We moved to D.C. from Huntsville, Alabama, in 2016, so I could attend GW. My circumstances inspired me to pursue a career in law because I experienced systemic failures firsthand, and I believe that the legal system can and should be used to address many of these failures.

The scholarship I received enables me to study at GW and to take advantage of many different experiential learning opportunities, such as interning at the Washington Legal Clinic for the Homeless. My most memorable experience was the time my supervisor and I went to a local homeless shelter to give a Know Your Rights presentation for the residents.

Afterward, I spoke with a resident who shared that she had recently aged out of foster care herself. We compared experiences and discussed ways in which the system had failed us.

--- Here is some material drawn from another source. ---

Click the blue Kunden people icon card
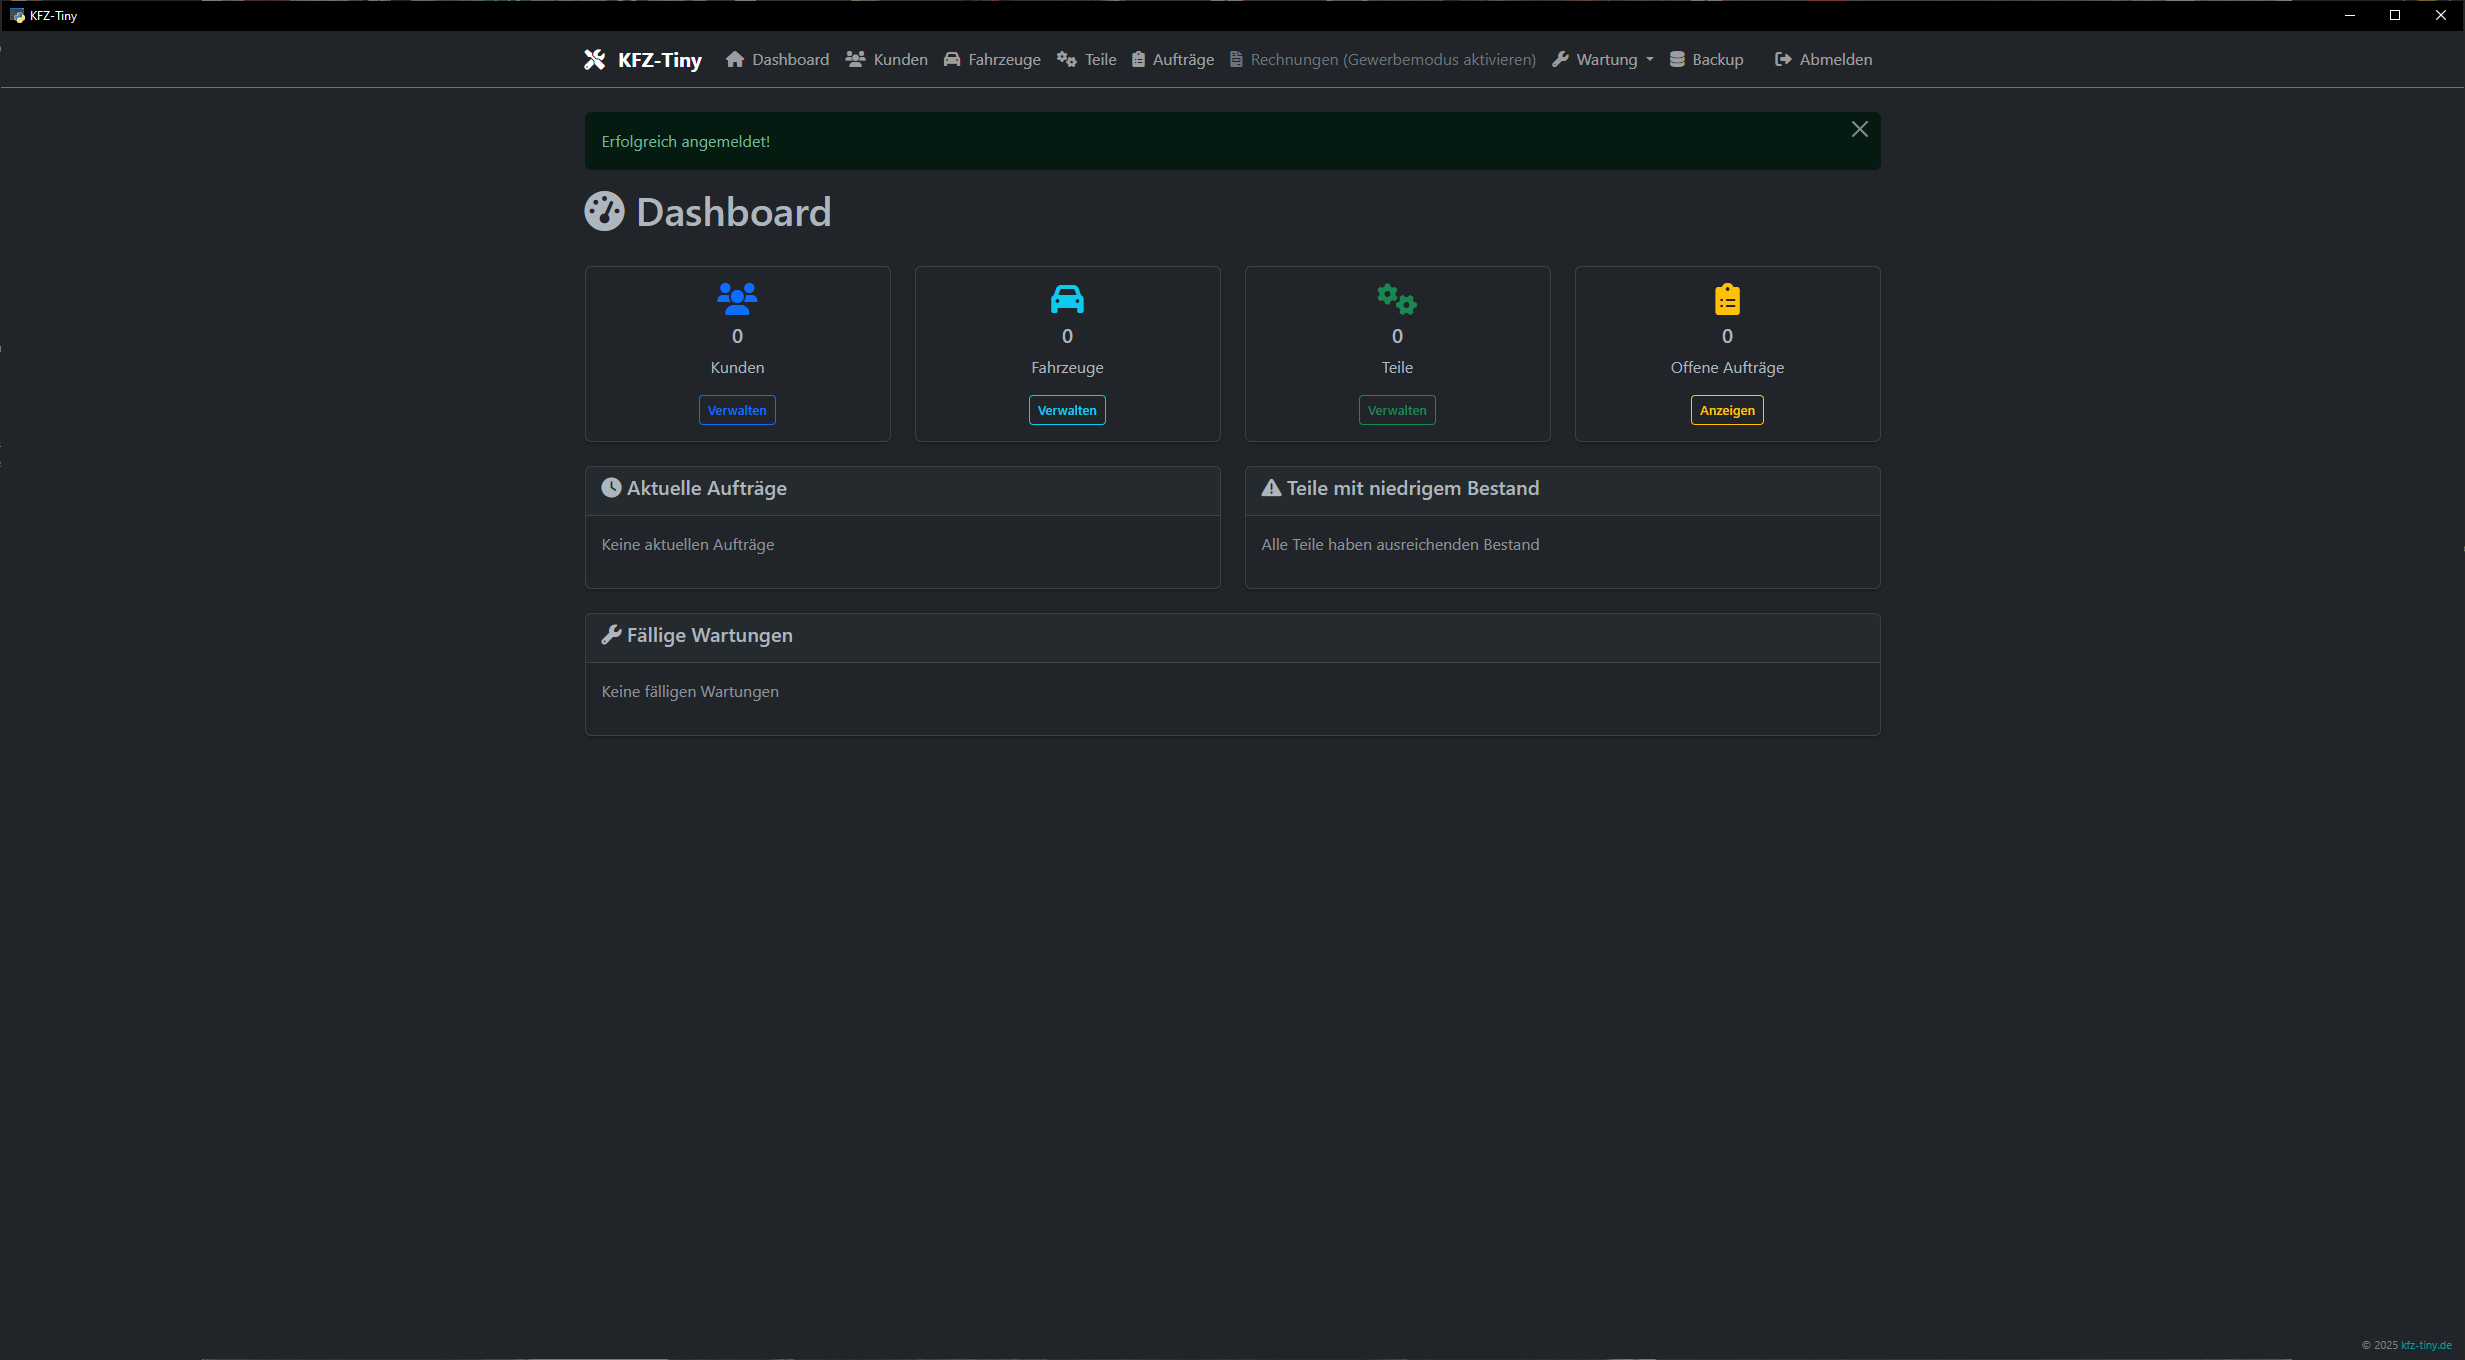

Later, my supervisors asked me to write a blog for the legal clinic’s website. The conversation I had with the resident inspired me to write a post addressing how aging out of foster care leaves youth more susceptible to homelessness due to being unprepared and the lack of safety nets.

Grateful for the Past

While writing this post, I sat down with the same resident and got her input because I wanted to tell her story. This was meaningful to me because it allowed me to experience advocacy in the purest form. Beyond being a voice for someone else, I was able to use my platform to empower someone else.

Because we shared similar backgrounds, that resident trusted me and was willing to be frank and honest with me. It made me grateful for my experiences because I realized that every hardship I faced has ultimately prepared me to be a better advocate for those I seek to represent.

Hopeful for the Future

I believe it is my purpose to do the type of work I intend to do. After interning at the Washington Legal Clinic for the Homeless, I am even more committed to practicing public interest law because I want to help disadvantaged and underserved communities.

Thank you for enabling students like me to participate in exceptional learning opportunities that will set us up for success and enable us to make a positive difference in the world.